Exercise prompt →
Transcribe the records below exactly as written, from the opening line through the line that contains "Click the street".
[Start of section]
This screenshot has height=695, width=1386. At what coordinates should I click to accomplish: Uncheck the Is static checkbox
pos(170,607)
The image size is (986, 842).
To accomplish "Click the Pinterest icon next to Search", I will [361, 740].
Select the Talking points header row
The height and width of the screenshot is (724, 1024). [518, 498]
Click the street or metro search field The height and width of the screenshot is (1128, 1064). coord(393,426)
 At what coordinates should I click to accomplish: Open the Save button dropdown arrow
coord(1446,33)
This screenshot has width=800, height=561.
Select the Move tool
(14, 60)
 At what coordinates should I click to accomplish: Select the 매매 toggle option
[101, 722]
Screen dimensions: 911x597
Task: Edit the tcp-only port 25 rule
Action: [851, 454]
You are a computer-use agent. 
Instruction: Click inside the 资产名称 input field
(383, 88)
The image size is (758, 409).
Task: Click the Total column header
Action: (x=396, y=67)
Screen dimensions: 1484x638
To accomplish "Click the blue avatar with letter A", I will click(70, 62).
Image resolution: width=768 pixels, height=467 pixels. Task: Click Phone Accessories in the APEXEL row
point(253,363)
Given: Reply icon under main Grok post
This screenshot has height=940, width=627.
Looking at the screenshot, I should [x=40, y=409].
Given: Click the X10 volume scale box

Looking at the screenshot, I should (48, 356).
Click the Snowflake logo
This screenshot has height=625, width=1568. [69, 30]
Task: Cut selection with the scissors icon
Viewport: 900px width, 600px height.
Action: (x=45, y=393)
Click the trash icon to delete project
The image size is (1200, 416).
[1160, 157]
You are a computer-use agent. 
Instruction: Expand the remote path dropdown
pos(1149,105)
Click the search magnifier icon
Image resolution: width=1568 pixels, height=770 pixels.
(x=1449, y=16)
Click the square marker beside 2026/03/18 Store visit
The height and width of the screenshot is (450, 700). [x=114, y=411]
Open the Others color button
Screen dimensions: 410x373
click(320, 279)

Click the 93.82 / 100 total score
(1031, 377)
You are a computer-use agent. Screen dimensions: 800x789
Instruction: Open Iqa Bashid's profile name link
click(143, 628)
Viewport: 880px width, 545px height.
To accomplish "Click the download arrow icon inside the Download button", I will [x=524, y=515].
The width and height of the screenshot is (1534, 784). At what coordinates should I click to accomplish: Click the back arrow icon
[End of section]
Result of the task →
This screenshot has height=695, width=1386. At what coordinates should I click to accomplish: Uncheck the Is static checkbox
pos(170,607)
The image size is (986, 842).
To accomplish "Click the Pinterest icon next to Search", I will [361, 740].
Select the Talking points header row
The height and width of the screenshot is (724, 1024). [518, 498]
Click the street or metro search field The height and width of the screenshot is (1128, 1064). coord(393,426)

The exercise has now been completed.